Problem to solve: In the records below, please retype word for word every line from the one containing "Task: Click the of 7.81 GiB memory limit" through the final one, both included, and nothing else.

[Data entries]
>>>

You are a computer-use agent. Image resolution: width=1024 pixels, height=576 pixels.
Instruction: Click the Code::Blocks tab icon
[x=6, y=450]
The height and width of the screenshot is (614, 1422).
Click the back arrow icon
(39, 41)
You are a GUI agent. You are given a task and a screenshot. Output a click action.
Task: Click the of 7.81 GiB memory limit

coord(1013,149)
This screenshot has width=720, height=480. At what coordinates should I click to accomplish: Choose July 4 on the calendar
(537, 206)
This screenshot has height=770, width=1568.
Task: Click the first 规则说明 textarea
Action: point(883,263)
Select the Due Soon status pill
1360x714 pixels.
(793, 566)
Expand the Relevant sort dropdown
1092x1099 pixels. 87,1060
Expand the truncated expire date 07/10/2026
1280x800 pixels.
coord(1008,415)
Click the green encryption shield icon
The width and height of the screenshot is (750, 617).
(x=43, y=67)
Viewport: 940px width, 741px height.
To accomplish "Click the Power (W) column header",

<<<

Answer to the exercise:
Task: Click the of 7.81 GiB memory limit

coord(1013,149)
This screenshot has width=720, height=480. At what coordinates should I click to accomplish: Choose July 4 on the calendar
(537, 206)
This screenshot has height=770, width=1568.
Task: Click the first 规则说明 textarea
Action: point(883,263)
Select the Due Soon status pill
1360x714 pixels.
(793, 566)
Expand the Relevant sort dropdown
1092x1099 pixels. 87,1060
Expand the truncated expire date 07/10/2026
1280x800 pixels.
coord(1008,415)
Click the green encryption shield icon
The width and height of the screenshot is (750, 617).
(x=43, y=67)
Viewport: 940px width, 741px height.
To accomplish "Click the Power (W) column header",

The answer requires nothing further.